Derrick May: Innovator (1998)

derrickmay_innovator

There’s Something About Detroit.

Purchase this album: Amazon

THE SCENE: Detroit native Bob Seger once commented that early in his career he’d play to a packed stadium in his hometown, then drive to New York where he could only command a tiny audience in a funky dive. To be famous at home but invisible elsewhere is also the curse of Derrick May, one of the co-inventors of techno music. His groundbreaking singles have been collected into his only full-length album, 1998’s Innovator.

What is it about Detroit that inspires such extremism in its musical acts? From wild funk (Parliament-Funkadelic) to aggressive punk (Iggy Pop), from sleaze rock (Ted Nugent) to ill hip-hop (Eminem), the Detroit music scene seems to have a lock on the brilliant and bizarre. Into a city haunted by the ghosts of the modern automobile industry came DJ and musician Derrick May who created soundscapes that fused ambience with hard beats; instrumentals designed for dance floor spiritual awakenings.

Under the name Rhythim is Rhythim he released the influential 12” “Nude Photo”. Its murky shifting pulses burrow through the beat like a tapeworm, devouring and expelling all melodies in its wake. His big international break came with the romantically dark “Strings of Life”, which quickly became the template for this new musical genre, the “Johnny B. Goode” of techno. It’s the sound of isolation, of cold steel, of urban excitement, of rain bouncing off the roof of a bus shelter.

May’s tracks like create tension by ignoring all rules of dance music accept one: keep the beat slamming. “Kaotic Harmony” spreads out like a jazz song, with robotic variations on a theme. “Drama” aims for your solar plexus, blanketing you in an avalanche of molten pinpricks.

If the urban dance clubs of the world was a unified tribe, this was their music.

THE FALLOUT: Congratulations! You’re a Black person who makes music that’s not considered “Black”! Even though you’ve helped create a new internationally successful genre of music, the music industry at large doesn’t know how to promote you!

To be fair, the faceless nature of DJing has been a deterrent to major success in many areas but the fact remains that techno in America has one face and it’s Moby’s. It also didn’t help Derrick May that his last recordings were released over a decade ago, and most of his output is out of print.
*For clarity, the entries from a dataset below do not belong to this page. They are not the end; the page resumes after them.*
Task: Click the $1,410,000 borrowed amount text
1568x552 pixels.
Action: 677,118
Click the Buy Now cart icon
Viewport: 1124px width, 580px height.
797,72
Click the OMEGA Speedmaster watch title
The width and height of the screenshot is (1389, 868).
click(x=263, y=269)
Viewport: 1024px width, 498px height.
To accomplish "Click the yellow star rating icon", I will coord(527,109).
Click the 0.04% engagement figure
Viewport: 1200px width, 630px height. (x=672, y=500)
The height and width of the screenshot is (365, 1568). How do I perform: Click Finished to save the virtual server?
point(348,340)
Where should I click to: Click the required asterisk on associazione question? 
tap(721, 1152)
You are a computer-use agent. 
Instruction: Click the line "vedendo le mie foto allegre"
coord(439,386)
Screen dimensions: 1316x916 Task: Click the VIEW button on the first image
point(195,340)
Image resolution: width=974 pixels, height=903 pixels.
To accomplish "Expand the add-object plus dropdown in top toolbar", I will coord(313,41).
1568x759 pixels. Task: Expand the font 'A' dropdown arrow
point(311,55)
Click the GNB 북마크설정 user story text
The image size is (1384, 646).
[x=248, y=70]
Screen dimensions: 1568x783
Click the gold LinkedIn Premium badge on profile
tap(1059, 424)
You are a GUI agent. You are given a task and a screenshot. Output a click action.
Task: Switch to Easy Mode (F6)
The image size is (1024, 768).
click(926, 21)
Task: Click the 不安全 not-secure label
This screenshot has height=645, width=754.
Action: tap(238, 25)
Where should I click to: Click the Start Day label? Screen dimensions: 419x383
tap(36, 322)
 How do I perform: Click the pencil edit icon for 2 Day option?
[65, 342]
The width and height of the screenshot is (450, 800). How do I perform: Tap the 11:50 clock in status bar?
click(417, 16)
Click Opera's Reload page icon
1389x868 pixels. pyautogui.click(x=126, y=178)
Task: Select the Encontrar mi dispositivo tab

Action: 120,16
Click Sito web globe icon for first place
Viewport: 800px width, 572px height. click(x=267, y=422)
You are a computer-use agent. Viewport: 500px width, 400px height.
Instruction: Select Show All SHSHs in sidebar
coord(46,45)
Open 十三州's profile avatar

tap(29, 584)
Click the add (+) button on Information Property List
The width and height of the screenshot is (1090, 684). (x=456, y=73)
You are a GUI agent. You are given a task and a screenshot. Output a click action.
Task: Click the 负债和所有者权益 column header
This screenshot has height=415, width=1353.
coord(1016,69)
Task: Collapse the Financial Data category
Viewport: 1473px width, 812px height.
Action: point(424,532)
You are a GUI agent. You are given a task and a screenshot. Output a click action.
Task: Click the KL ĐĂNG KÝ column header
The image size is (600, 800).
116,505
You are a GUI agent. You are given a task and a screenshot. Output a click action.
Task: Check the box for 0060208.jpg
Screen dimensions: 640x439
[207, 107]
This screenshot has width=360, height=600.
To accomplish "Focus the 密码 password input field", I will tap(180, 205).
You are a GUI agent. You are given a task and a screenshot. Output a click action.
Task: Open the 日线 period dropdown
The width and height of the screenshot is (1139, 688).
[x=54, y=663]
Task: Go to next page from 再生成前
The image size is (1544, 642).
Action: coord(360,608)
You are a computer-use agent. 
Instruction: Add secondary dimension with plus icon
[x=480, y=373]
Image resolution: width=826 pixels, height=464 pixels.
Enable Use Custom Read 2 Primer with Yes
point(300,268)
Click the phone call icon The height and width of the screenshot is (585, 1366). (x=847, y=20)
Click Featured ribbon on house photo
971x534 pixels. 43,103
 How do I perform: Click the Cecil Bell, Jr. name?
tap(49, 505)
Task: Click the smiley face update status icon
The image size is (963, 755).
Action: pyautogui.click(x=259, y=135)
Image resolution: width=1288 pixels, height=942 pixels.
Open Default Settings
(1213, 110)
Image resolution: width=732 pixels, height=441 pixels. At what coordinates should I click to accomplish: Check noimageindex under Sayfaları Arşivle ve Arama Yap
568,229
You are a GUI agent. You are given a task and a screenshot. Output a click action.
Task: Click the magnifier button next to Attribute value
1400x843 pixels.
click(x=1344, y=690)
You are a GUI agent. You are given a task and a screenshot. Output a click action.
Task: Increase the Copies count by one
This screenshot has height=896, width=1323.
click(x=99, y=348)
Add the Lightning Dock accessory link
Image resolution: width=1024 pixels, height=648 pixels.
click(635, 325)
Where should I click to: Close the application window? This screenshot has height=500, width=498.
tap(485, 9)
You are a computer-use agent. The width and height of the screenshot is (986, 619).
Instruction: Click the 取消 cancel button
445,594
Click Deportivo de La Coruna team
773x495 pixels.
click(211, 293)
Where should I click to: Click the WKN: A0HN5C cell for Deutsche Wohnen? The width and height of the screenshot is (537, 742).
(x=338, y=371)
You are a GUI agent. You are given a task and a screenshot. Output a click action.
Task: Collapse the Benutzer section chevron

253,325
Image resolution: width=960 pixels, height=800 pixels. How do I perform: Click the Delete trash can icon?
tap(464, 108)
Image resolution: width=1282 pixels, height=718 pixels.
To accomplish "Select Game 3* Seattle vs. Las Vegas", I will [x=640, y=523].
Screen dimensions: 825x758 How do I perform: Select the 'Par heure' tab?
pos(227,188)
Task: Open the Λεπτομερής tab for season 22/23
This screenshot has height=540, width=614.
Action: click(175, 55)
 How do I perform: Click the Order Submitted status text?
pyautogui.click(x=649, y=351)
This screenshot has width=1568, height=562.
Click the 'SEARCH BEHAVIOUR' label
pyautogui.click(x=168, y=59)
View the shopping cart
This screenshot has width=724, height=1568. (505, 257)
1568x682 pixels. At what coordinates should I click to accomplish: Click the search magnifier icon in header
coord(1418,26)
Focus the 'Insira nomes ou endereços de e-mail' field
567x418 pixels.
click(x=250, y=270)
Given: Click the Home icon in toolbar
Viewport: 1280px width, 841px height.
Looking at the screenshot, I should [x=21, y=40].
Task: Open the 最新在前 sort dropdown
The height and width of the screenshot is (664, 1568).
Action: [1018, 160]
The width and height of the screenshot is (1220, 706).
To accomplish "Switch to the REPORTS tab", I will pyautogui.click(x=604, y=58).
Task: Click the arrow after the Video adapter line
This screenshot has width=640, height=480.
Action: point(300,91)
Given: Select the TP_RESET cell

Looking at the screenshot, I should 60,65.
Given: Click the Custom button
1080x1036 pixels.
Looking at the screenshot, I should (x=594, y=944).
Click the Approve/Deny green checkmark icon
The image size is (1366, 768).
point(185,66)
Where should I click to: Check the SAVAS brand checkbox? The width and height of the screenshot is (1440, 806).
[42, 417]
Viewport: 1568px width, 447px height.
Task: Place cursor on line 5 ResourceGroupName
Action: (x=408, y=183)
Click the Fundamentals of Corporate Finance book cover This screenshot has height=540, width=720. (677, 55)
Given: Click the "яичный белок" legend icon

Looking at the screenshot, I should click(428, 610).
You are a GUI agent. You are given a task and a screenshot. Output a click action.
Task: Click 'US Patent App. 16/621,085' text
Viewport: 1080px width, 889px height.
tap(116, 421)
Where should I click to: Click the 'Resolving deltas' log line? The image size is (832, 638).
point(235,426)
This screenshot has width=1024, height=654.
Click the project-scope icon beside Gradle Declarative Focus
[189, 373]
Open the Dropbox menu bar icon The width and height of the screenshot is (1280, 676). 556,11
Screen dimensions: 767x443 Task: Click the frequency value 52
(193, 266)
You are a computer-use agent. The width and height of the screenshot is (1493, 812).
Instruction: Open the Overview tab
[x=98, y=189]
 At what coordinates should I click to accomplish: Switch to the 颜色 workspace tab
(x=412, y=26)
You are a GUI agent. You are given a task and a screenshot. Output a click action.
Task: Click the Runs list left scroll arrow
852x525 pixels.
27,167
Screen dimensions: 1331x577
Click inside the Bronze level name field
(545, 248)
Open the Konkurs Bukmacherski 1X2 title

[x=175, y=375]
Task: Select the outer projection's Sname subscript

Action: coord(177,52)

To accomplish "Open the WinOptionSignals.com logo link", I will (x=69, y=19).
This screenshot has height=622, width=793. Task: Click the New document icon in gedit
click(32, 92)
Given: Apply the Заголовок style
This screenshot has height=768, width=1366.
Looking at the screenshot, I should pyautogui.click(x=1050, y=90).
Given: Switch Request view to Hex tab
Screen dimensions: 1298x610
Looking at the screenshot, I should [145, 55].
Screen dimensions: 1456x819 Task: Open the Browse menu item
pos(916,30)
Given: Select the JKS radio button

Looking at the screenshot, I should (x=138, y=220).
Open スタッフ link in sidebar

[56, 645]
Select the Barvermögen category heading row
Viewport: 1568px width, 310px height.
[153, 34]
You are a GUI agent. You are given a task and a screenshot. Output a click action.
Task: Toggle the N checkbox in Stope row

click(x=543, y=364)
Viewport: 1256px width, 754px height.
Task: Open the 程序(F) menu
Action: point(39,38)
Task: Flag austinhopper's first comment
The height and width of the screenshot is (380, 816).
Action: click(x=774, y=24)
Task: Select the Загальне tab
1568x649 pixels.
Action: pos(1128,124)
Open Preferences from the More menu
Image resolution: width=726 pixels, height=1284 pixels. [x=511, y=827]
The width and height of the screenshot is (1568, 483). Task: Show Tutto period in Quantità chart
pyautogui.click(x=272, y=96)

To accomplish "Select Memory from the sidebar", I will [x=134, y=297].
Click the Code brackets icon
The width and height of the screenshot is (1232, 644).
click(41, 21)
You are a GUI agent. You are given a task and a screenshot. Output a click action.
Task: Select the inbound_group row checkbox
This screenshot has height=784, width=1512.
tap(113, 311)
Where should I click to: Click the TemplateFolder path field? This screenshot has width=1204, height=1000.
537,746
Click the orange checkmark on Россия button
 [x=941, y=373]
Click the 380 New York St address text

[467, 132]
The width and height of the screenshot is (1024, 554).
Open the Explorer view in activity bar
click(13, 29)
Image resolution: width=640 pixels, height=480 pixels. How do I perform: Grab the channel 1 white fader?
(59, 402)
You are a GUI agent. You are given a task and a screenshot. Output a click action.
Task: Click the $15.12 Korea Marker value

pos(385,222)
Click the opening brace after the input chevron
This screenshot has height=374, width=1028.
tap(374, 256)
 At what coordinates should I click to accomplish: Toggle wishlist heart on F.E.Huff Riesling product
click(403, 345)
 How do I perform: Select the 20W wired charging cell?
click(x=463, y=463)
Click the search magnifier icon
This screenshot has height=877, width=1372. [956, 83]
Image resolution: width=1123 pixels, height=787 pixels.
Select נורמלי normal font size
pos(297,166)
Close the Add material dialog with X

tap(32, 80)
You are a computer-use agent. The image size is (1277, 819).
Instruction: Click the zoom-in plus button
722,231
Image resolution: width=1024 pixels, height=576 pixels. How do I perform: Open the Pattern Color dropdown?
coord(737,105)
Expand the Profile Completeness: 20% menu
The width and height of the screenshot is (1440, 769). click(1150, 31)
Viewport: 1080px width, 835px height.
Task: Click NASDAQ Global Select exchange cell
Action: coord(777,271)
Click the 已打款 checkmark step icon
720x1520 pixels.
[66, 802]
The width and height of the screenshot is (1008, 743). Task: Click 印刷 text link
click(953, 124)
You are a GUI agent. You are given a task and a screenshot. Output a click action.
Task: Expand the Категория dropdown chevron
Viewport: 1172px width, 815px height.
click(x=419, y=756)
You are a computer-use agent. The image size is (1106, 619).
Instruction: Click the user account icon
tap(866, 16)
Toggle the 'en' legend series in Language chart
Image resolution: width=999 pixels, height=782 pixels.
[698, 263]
He still DJs around the globe and is given much respect by the club world but like his idols Kraftwerk, his lack of product has clouded any rightful ascendance to a musical throne.

Innovator is available at Amazon and you can sample tracks here:

I feel like Derrick May gave his soul to techno and all he got was a lousy T-shirt. Techno has the patina of “Goofy Caucasians on Ecstasy”, which inevitably diminishes and dismisses his accomplishments, blurring them into the passage of memory.

See you next Wednesday.

NEXT WEEK: Voices without words.

2 thoughts on “Derrick May: Innovator (1998)”

  1. Here in Europa, land of the Goofy Caucasians on Pills [ 😀 ], there are a few who still recognise the founding fathers of techno for who they are. And their musical thrones have already been etched in stone for them to rest upon, however, they do not rest. Far from a faded memory, Derrick May has perpetuated his status as a seminal artist with integrity. He did not linger on his early triumph to suckle on the (often fickle) tit of commercial success, but continued along his trajectory as a musician and remains today, true to himself, on the crest of modern techno , always in popular demand , not because of his past laurels and legendary status , but because of a sincere and genuine passion by the public for the music he plays now, yesterday and tomorrow, whatever that music may be. When you go to see Derrick May play, you know you’re in for a fresh experience. Judging from his integrity as a musician I’m pretty sure this will remain true. Sure it would have been nice to have a few extra zeros in the bank account, but he sure isn’t starving now, and his reward is integrity. Would he still have been able to grow as an artist or would a more widespread commercial success have trapped him into a sterile groove from which it would have been difficult to escape?

  2. Thanks for posting these tracks, Derrick May played in Wellington NZ quite a few times in the early OO’s. Fricken beutafeul. happy times.